I want to make sure that people are not mislead by that paper. There is a note below 
that section that:

"Note: The italicized names are not yet registered, but are useful for reference."

and "UTF-8N" is italicized. It is not a registered name, and should not be used 
outside of a closed system.

The reason I make that notational distinction in the text is that there is a danger 
with UTF-8 currently: BOM can be used with it, and some people do.
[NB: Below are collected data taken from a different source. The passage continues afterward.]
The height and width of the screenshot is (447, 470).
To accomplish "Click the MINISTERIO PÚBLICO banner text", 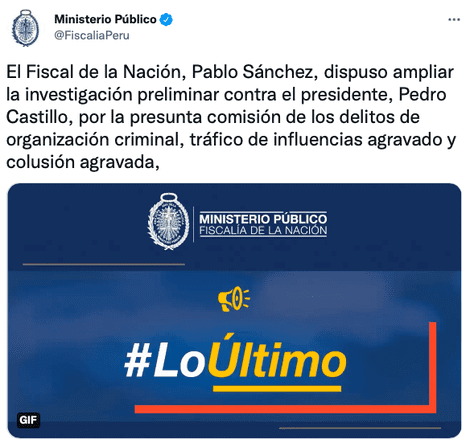I will (x=263, y=219).
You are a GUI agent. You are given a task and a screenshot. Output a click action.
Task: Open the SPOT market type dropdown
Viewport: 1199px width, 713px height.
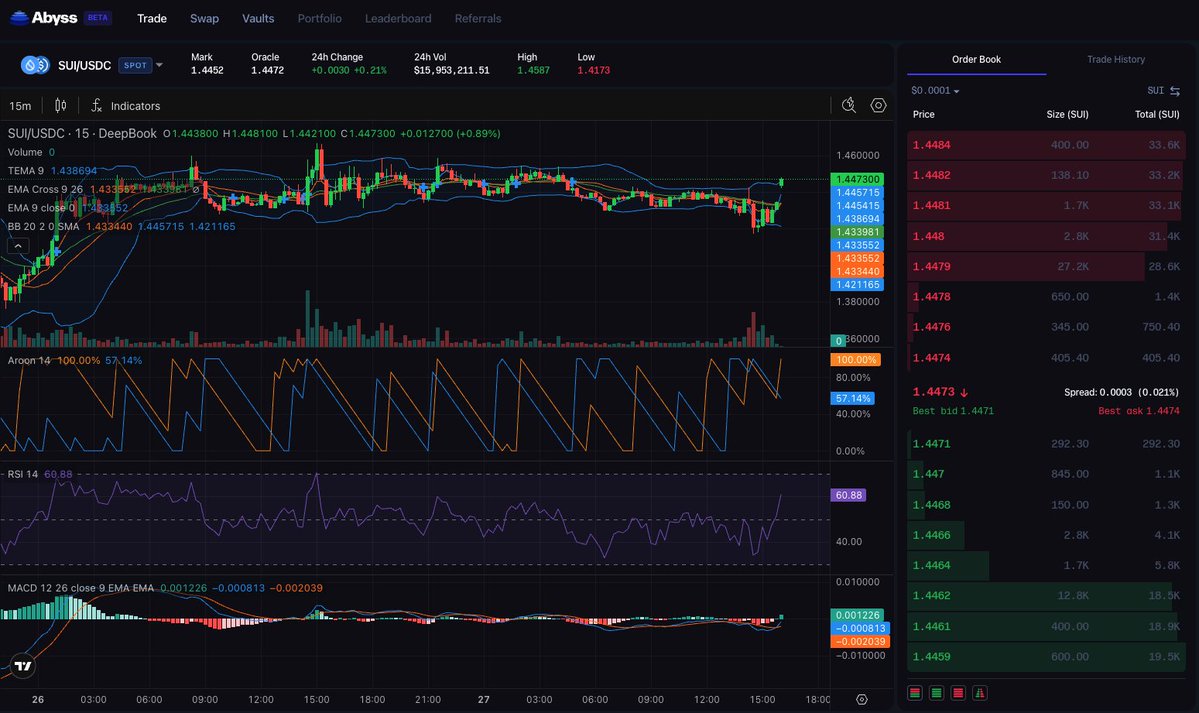coord(136,65)
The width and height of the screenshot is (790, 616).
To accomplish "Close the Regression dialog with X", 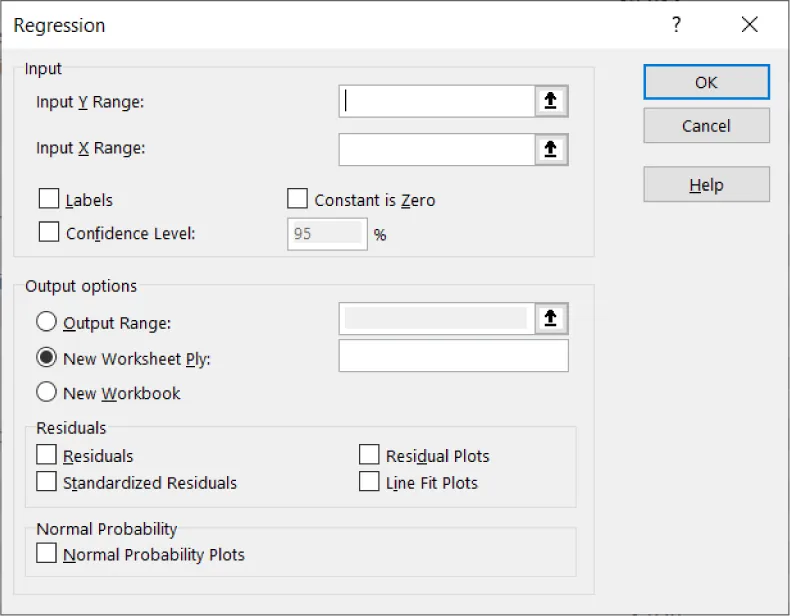I will pos(749,25).
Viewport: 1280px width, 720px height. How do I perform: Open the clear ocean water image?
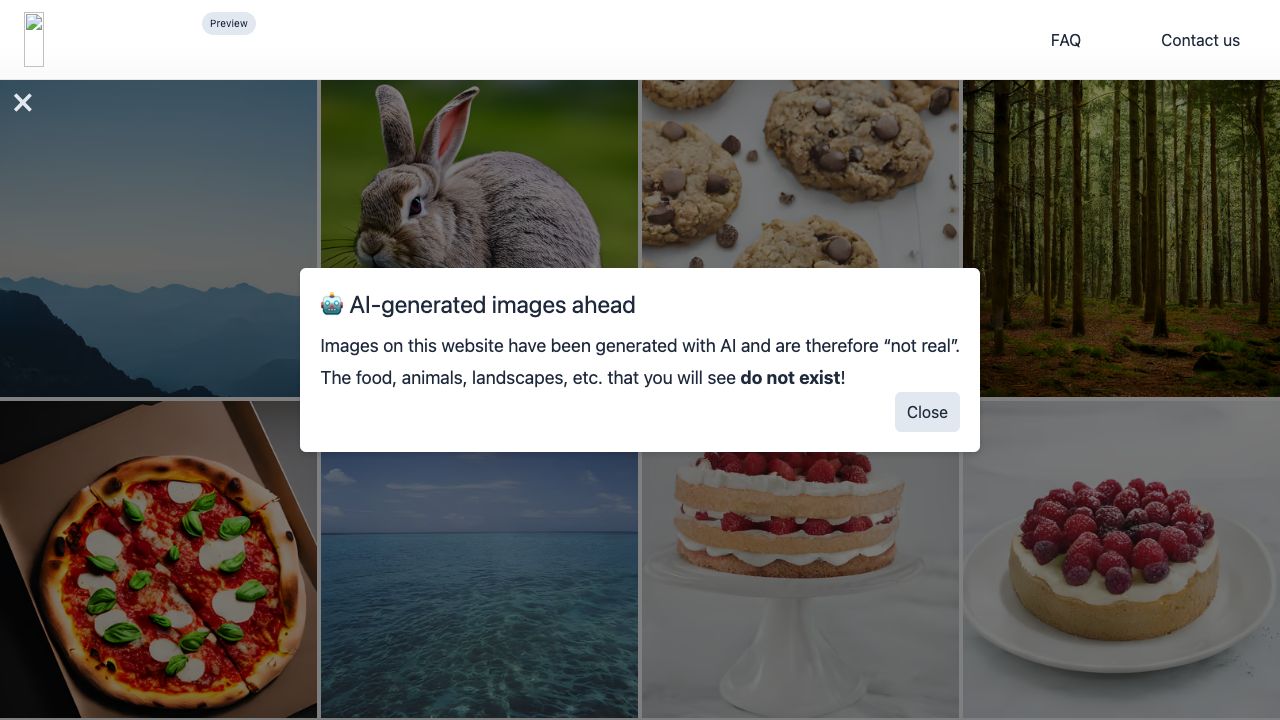tap(479, 585)
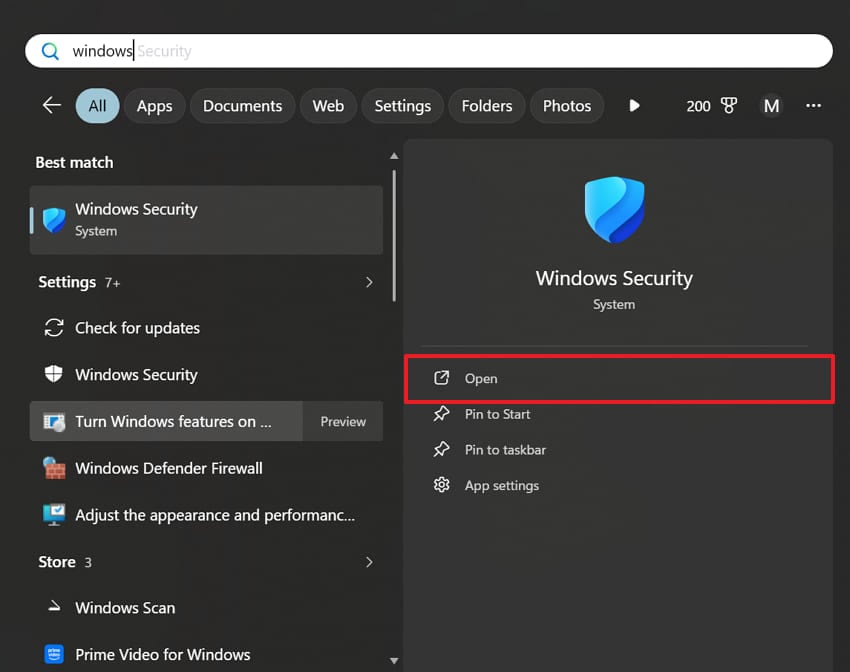Expand the Settings 7+ results
The height and width of the screenshot is (672, 850).
(x=369, y=282)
Since, unlike the 
case of UTF-16 / UTF-16BE / UTF-16LE, there is no way to distinguish between 
implementations that allow a BOM and those that don't, the situation is slightly 
unstable: if you find EF BB BF at the start of a UTF-8 file, you don't know whether to 
delete it or not.

In XML, this situation does not arise, since it specifies the exact useage of BOM, but 
it can arise in other circumstances.

Mark

Masahiko Maedera wrote:

> I found UTF-8N in the following URL.
>
> www-4.ibm.com/software/developer/library/utfencodingforms/index.html
>
> I have understood the meaning and the format of UTF-8N.
> But I don't make sure how it will be treated in future.
>
> Does anyone have plan to regist new charset UTF-8N,
> or any other information about it?
>
> Thank you in advance.
>
> --
>   Masahiko Maedera.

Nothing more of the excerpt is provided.